ACTION ITEM. Copy every line that holds the string "with" from the data below.

EXERCISE MATERIALS START

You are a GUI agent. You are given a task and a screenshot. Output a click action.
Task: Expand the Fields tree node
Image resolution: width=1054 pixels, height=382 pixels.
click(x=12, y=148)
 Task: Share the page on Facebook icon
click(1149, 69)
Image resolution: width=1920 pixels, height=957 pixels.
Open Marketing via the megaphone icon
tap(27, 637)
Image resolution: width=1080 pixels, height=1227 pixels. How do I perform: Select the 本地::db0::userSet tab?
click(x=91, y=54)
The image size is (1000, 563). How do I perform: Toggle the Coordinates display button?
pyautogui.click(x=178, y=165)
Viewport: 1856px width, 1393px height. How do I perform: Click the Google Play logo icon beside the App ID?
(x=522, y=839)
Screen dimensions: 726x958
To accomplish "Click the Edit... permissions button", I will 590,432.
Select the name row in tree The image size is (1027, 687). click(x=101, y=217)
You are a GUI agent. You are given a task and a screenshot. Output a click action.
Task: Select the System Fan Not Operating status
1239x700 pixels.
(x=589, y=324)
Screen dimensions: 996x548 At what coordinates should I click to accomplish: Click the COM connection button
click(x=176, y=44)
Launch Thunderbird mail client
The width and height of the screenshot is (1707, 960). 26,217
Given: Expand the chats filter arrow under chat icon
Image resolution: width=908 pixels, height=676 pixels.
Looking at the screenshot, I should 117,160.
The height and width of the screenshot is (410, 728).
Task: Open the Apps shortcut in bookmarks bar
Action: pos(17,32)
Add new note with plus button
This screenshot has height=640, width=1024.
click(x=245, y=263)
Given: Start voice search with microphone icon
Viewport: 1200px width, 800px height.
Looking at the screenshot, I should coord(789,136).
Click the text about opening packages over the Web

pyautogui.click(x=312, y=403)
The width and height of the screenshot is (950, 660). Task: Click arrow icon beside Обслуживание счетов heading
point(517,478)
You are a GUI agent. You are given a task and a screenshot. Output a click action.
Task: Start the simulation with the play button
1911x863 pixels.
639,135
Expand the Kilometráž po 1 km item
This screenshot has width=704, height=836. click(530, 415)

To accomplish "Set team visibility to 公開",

EXERCISE MATERIALS END

RESULT OF THE TASK.
Add new note with plus button
Given: Start voice search with microphone icon
Task: Start the simulation with the play button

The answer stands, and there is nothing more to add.